Друзья мои шутили: если совершится Реставрация и вернется ГУКОН, то всех сотрудников-литераторов выгонят, а меня оставят на какой-нибудь мелкой должности. Реставрация совершилась, но Институт где был, там, к счастью, и остался, а меня в тех стенах давно нет.
Название и адрес Института, особенно номер дома, сыграли надо мной шутку, и я чуть было не отправился в Африку. Из Танзании в ИМЛИ поступило письмо с просьбой о помощи, в тамошний университет требовался инструктор по литературному ремеслу. Сам я сомневался, ехать или не ехать: опасался экзотической инфекции. Уже не с лошадьми предстояло ехать, а семейно, с женой и маленьким ребенком. Оформлявший документы и знавший тамошние порядки дипломатический работник пробовал меня успокоить. «Не дрейфь, – говорит. – У меня супругу обезьяна укусила, и хоть бы что!». А если начнется гражданская война? Дипломат, которого, зная его боевитость, отказывалась принимать какая бы то ни было страна, оказался тем более спокоен: «Тебе дадут личное оружие».
Меня совсем было оформили, но кто-то из ответственных сотрудников, собиравшийся подписать мое назначение, обратил внимание на адресат африканского письма.
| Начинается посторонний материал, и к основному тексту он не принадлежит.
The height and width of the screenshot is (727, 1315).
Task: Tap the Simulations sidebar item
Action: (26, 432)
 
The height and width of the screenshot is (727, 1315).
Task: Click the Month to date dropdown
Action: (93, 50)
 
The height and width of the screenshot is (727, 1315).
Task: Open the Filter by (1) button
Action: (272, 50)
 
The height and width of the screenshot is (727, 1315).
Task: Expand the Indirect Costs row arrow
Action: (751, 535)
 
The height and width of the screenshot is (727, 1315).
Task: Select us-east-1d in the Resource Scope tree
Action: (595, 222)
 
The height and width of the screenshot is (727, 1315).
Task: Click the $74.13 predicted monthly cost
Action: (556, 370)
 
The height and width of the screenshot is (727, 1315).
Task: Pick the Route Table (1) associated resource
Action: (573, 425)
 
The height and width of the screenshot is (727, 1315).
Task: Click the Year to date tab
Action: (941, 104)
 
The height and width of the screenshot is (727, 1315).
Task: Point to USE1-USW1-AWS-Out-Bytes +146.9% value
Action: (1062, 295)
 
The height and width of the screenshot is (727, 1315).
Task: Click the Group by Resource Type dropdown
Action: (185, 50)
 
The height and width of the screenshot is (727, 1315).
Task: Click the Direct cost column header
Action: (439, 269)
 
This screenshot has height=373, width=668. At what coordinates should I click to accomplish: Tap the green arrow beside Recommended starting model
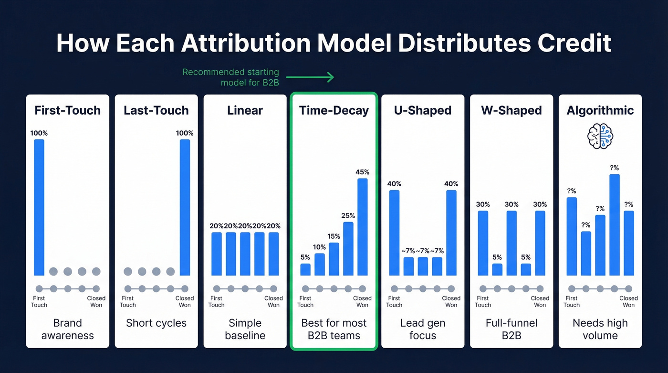pos(310,76)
Номера домов 25А сходятся, но улица другая – Тверской бульвар, названия учреждений в самом деле сходны, Институты – Литературные, и оба носят имя Горького, но мы писателей изучаем, а там писателей обучают. В Литинституте я вел спецкурс по Шекспиру, однако числился в ИМЛИ. Письмо переслали по адресу, и мои терзания, ехать или не ехать, разрешились.
«В разные годы в ИМЛИ работали известные учёные».
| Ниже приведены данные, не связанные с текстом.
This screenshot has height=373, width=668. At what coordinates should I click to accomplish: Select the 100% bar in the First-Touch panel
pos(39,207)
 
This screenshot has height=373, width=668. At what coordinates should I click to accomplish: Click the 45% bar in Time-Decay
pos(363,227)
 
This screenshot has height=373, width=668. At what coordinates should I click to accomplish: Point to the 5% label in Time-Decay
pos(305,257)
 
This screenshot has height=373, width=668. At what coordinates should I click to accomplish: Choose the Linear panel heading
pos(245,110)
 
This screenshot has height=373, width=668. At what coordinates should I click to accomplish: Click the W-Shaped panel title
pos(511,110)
В ИМЛИ сотрудничал дотошный изыскатель, старик Данилин Юрий Иванович. Очутился я с ним в одном и том же Отделе зарубежной литературы, правда, не на должности научного, а научно-технического сотрудника, референта. Находился я на самой низшей ступени научной иерархии, составляя рефераты английских книг для сотрудников, более опытных, однако не владевших иностранными языками: несчастие поколения, отгороженного железным занавесом от остального мира.
Юрий Иванович, которого Великовский назвал «стариком», а Луначарский называл «молодым исследователем французской романтики», был моложе, чем я теперь, о нём вспоминающий, но, несмотря на проделанный им пересмотр «Интернационала», выглядел (на мой взгляд), как и наша университетская профессура, свое отжившим.
«Ах, молодость! Молодость!» – услышал я от Данилина. Перед началом заседания стоял я возле ИМЛИ на морозе, без пальто, во власти гамлетовского самопоглощения, что с годами проходит до того бесследно, что и вспомнить не можешь, чем был внутренне занят. Возглас помешал думать о том, о чём я думал. «Дрожишь и дрожи!» – произнёс я про себя, глядя на торопливую фигурку в шубе. Этот сморчок дрожащий, боявшийся холода, который был мне нипочём, и раскачал краеугольный камень в основе Вавилонской башни нашей идеологии. Глядя старику вослед и думая о своем, я не сознавал, что мимо проходит кудесник вроде Кювье: палеонтолог по косточке восстанавливал допотопные чудовища и, как говорит о нём Бальзак, разъяснял друзьям роковой ход точившего их недуга.
Директором, когда меня взяли в Институт, был Иван Иванович Анисимов, ветеран литературно-политических побоищ, начиная с дискуссий в Комакадемии, где он смел возражать Луначарскому, и кончая схватками лингвистов, когда правых и виноватых определял Сталин. Согласно росту и общественному весу Анисимова с довоенной поры прозвали «Большим Иваном». Такой шел спектакль в Театре Образцова, роль Ивана исполнял актер, выглядел на фоне кукол великаном. «Я всегда презирал вашего Анисимова», – сказал мне Лифшиц.